The rest of the cast does a good job as well, rounding out a solid ensemble. Work from actors such as Joseph Gordon-Levitt, James Spader, Hal Holbrook, John Hawkes, Jackie Earle Haley, Jared Harris, David Costabile, Michael Stuhlbarg, and particularly David Straithairn, playing Lincoln’s Secretary of State William Seward, are all superb.
This is why it annoys slightly that all the awards attention is being heaped upon two of the weaker elements of the cast: Tommy Lee Jones and Sally Field.
Tommy Lee Jones, playing the Radical Republican Thaddeus Stevens, gives the same ornery, insult-throwing, sarcastic, old smart ass performance he always gives, enunciated in the same Texas drawl as always despite the fact Thaddeus Stevens hales from the northern state of Pennsylvania. It fits the movie decently to an extent, but I’ve never seen an actor get as far critically, relying on the same schtick, as Tommy Lee Jones has throughout his career.
Meanwhile, Sally Field, playing Lincoln’s mentally unstable wife, Mary Todd, dives in head first into the histrionics in her portrayal of crazy ol’ Molly. Now I know Mary Todd was supposed to have been a very demanding and emotional person, but I think you could have portrayed this in a more sensible manner than the 1930’s melodrama techniques that Sally Field seems to be employing. Apparently Ms. Field begged and pleaded with Spielberg to let her play the part, and while I’m glad Spielberg appears to be such a nice guy, in this case I wish he had a little more backbone.
Other than these two performances though, my major quibble with Lincoln as a movie comes from elements of the script. Written by previous Spielberg collaborator Tony Kushner, there are a few anachronistic scenes that took me out of what otherwise would have been a brilliant film. As an example, very early on in the film Lincoln visits a battlefield and enters into a conversation with two African-American Union soldiers. While one of the soldiers is honored to meet Lincoln, the other soldier goes on to list all his complaints at the many inequities between white and black soldiers in the Union army.

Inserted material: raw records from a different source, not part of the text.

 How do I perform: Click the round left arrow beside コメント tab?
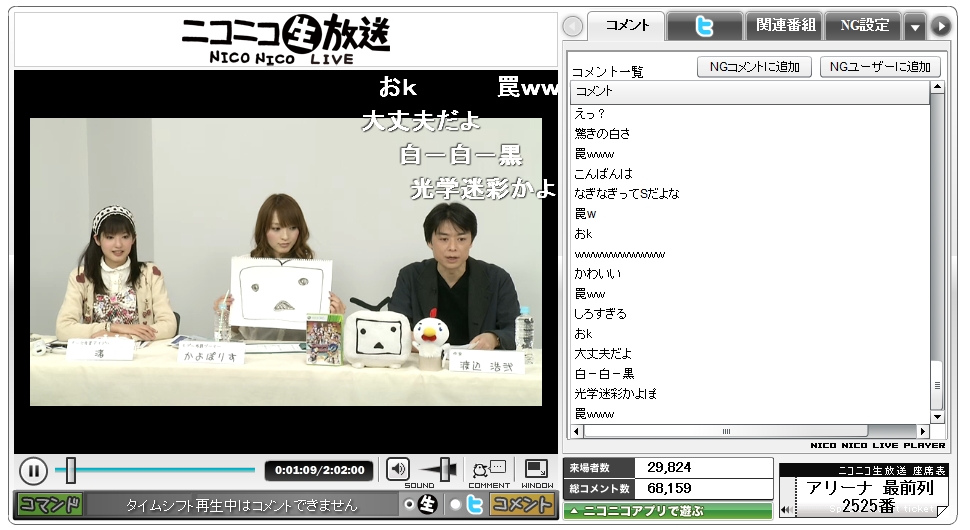572,27
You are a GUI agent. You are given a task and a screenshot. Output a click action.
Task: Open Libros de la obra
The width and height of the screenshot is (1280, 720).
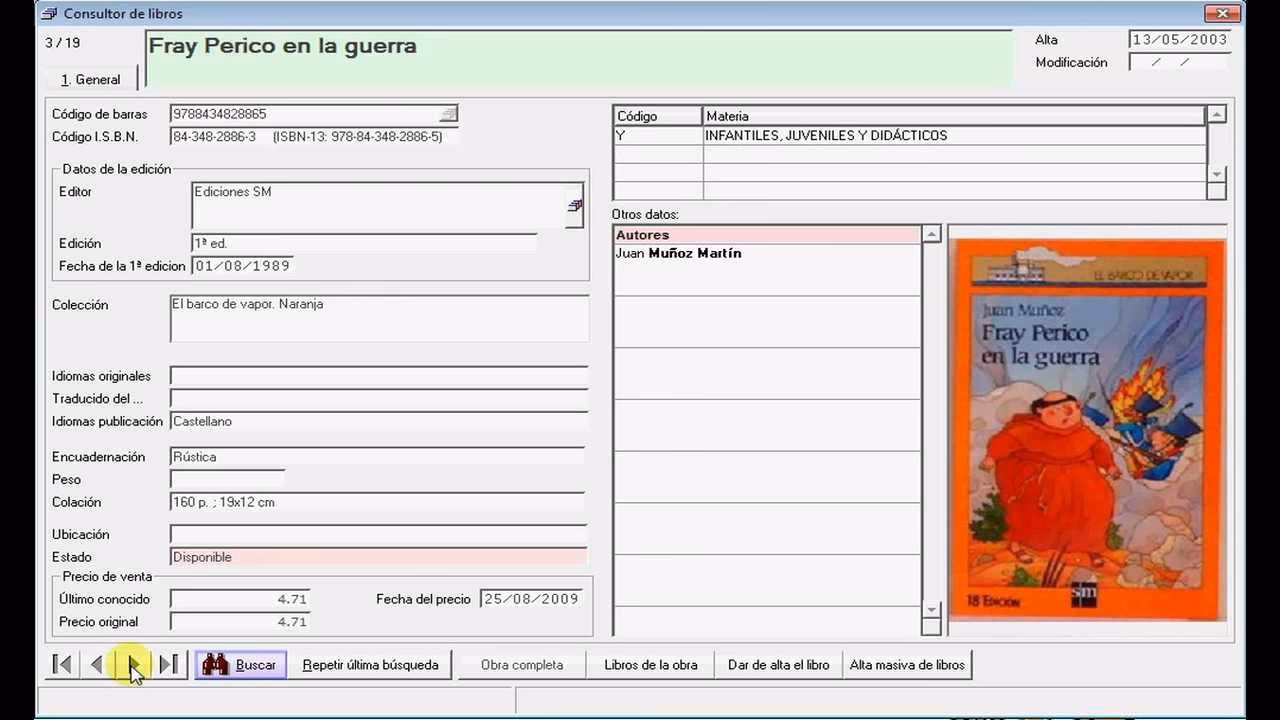pyautogui.click(x=649, y=663)
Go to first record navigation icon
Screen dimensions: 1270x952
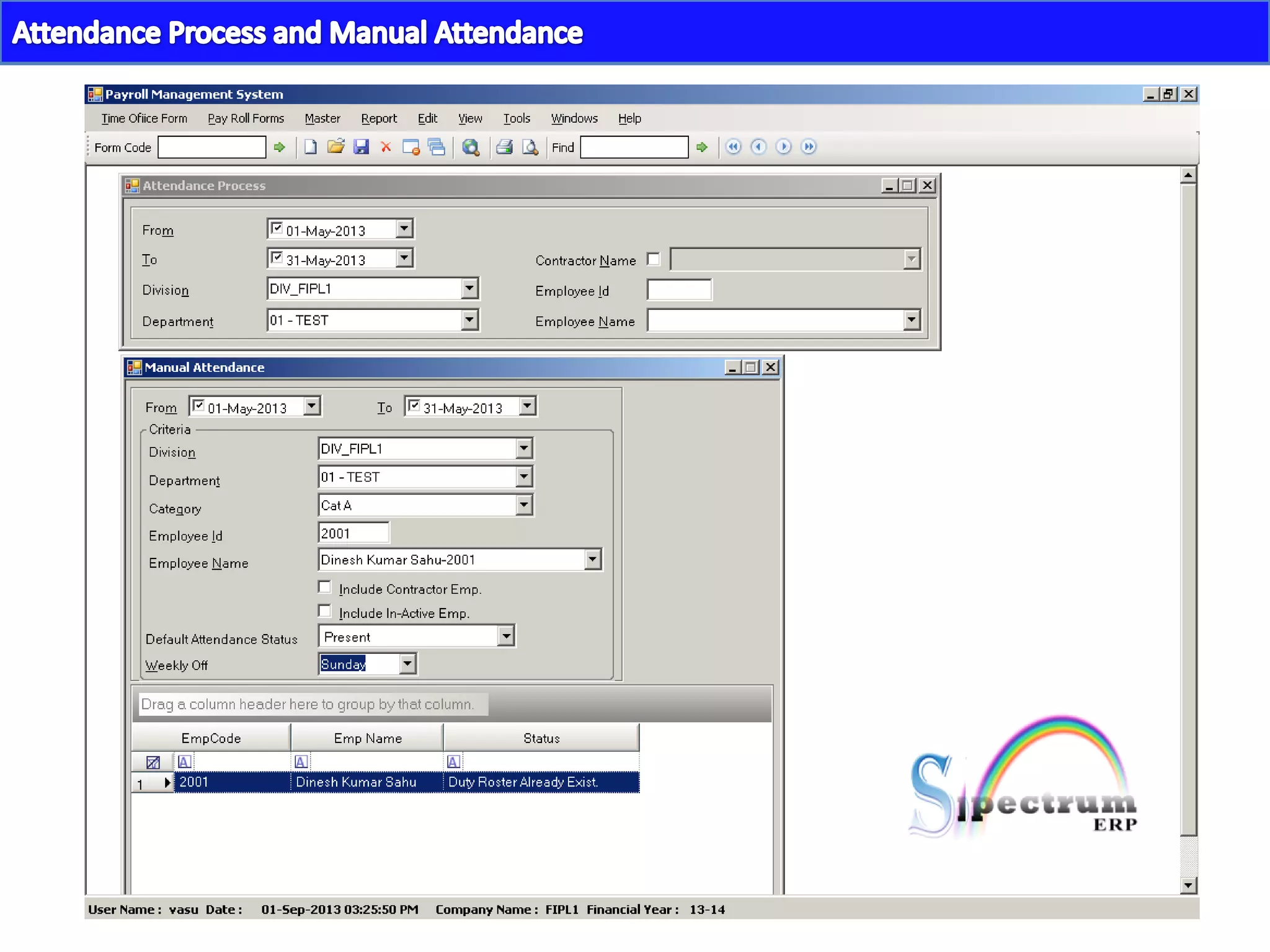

My issue with this scene is it feels included for the sole purpose of softening the time-warp from the 21st Century back to the Civil War era. While this speech would have fit right in a movie chronicling the Civil Rights Movement, that era was still another century away, so while I could be wrong, it does not feel authentic to the Civil War era. Millennials, who have very little sense or scope of history (I can say that being a Millennial myself and seeing friends’ eyes glaze over whenever historical subjects come up), would probably have a hard time relating to a moral compass so backward and removed from our own, but it is a cheap way out to sacrifice authenticity for accessibility and a few other instances such as this hold the film back from being the coup de grace it might have been.
Lincoln is an engaging, deftly made film chronicling an important part of Abraham Lincoln’s legacy. It also shows the maturation of Steven Spielberg as a director that he is able to tackle this type of material without turning it into a reverential snooze-fest. A few out of place, didactic scenes in Tony Kushner’s screenplay keep me from placing Lincoln in the upper tier of Spielberg’s oeuvre, but it’s a solid effort from the director that will no doubt add to his legacy, just as the 13th Amendment did to Lincoln’s.